At least $3$ of the points must be vertices of their convex hull. Let $p$ be one of these, and let $\ell$ be a line through $p$ that has all of the other $2n-1$ points on one side of it. Without loss of generality we may establish a coordinate system with $p$ at the origin, $\ell$ as the $x$-axis, and all of the other points above the $x$-axis, and we may suppose that $p$ is red. The open half space above $\ell$ has $n$ blue points and $n-1$ red points, so that half space has a surplus of $1$ blue point. Now rotate the coordinate system counterclockwise about the origin $p$. The $x$-axis passes through the other $2n-1$ points one at a time. For $0\le\theta\le\pi$ let $d(\theta)$ be the excess of blue points over red points in the open upper half plane, so that $d(0)=1$, and $d(\pi)=0$. Clearly $d(\theta)$ is piecewise constant, changing only when the $x$-axis hits one of the other $2n-1$ points. Specifically, $d(\theta)$ decreases by $1$ when the $x$-axis hits a blue point and increases by $1$ when it hits a red point.
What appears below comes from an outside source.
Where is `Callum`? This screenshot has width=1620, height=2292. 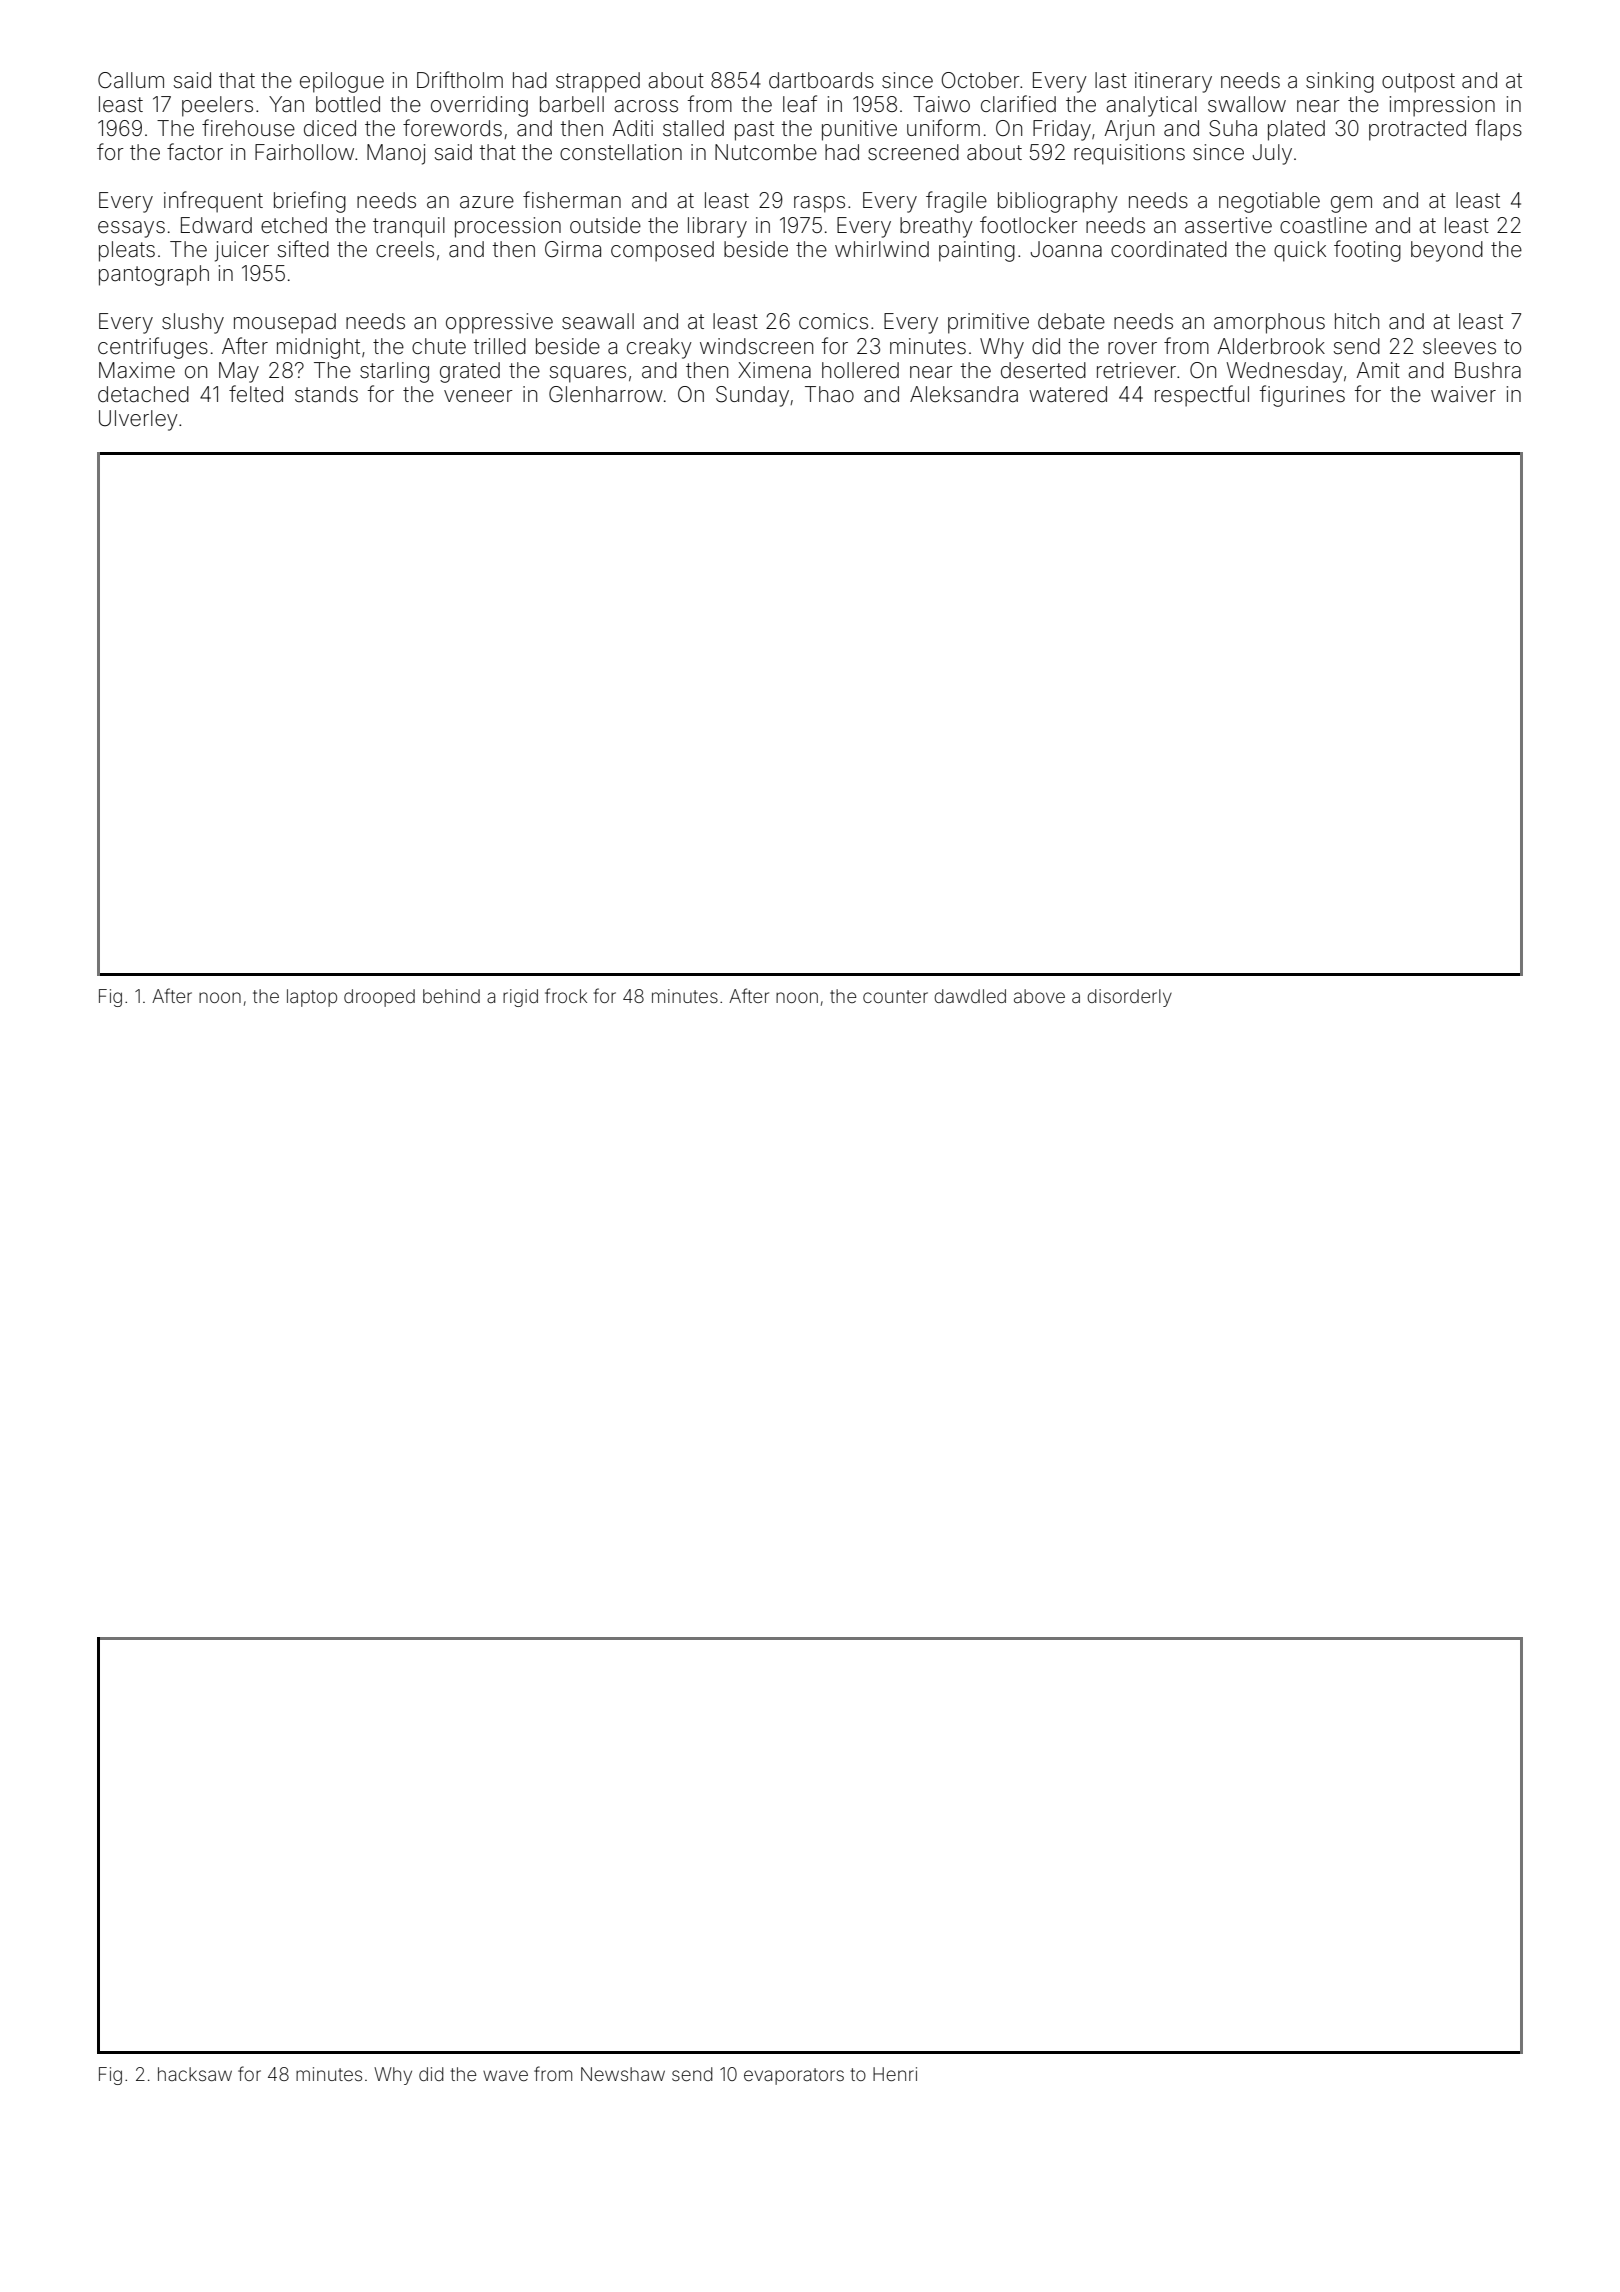
Callum is located at coordinates (131, 80).
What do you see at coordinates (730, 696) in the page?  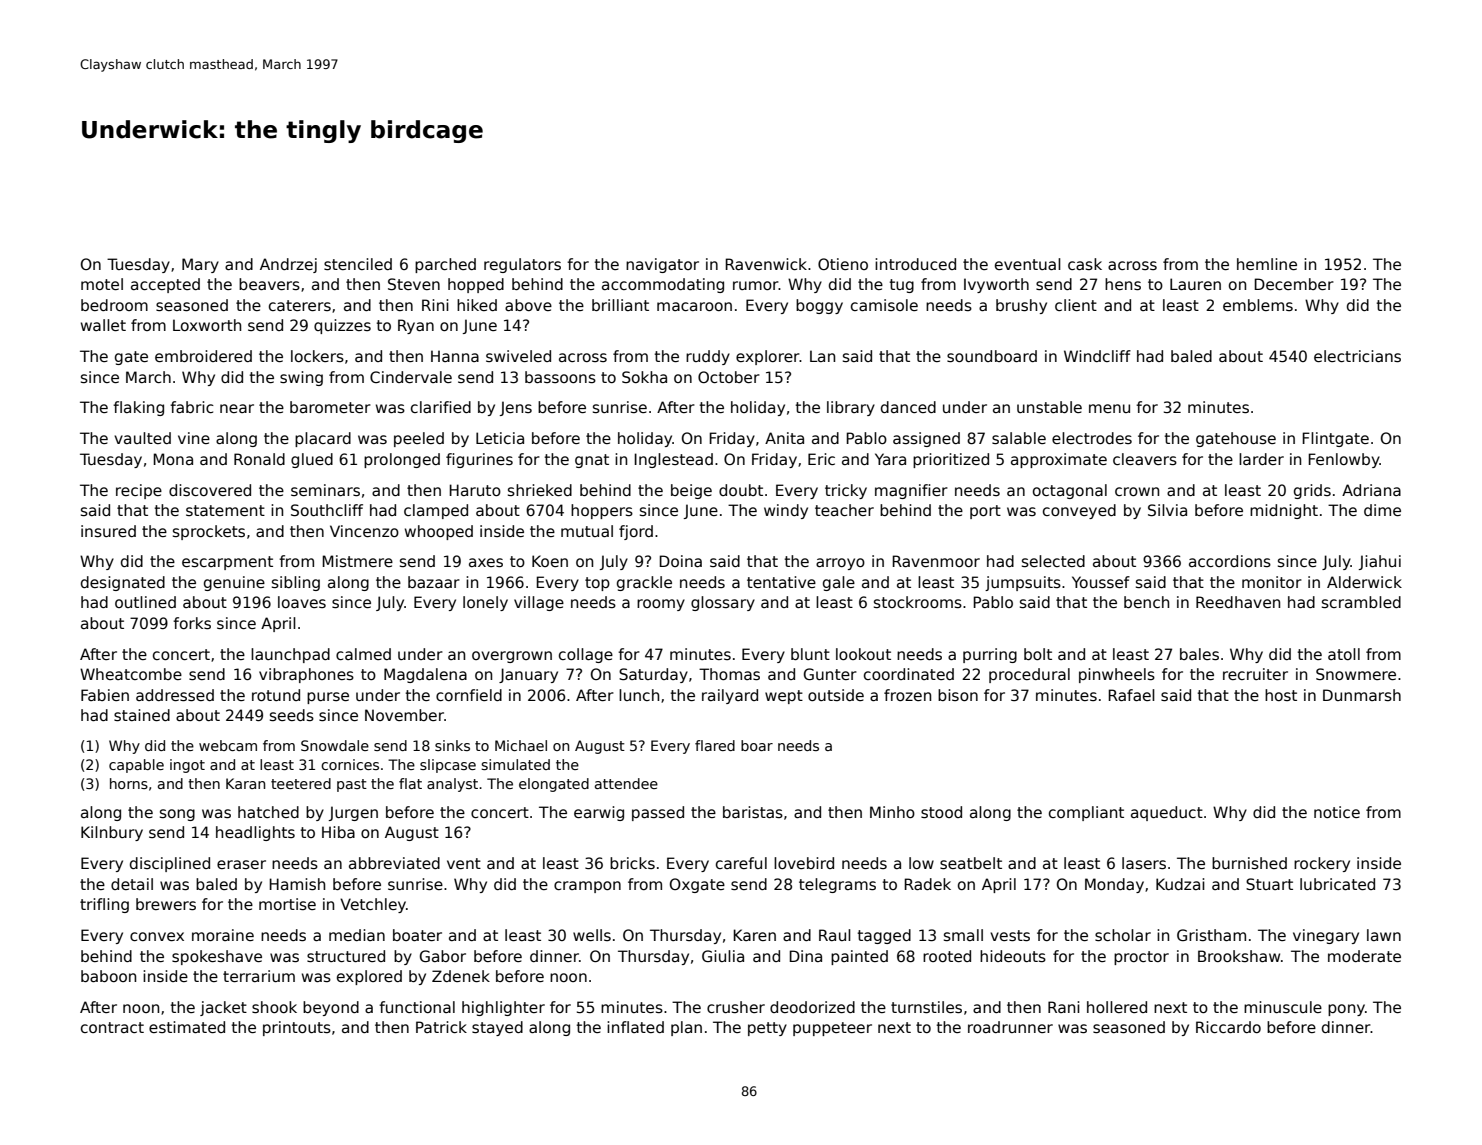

Let $\theta_0=\min\{\theta\in[0,\pi]:d(\theta)=0\}$. Since $d(0)=1>0$, and $d(\theta)$ can change only in steps of $\pm1$, the $x$-axis at angle $\theta_0$ must pass through $p$ and a blue point $q$ and must therefore be a balanced line.

As noted at the beginning, there must be at least one vertex of the convex hull of the $2n$ points that is neither $p$ nor $q$, and the same argument shows that there is a balanced line through it. Thus, there are at least two balanced lines.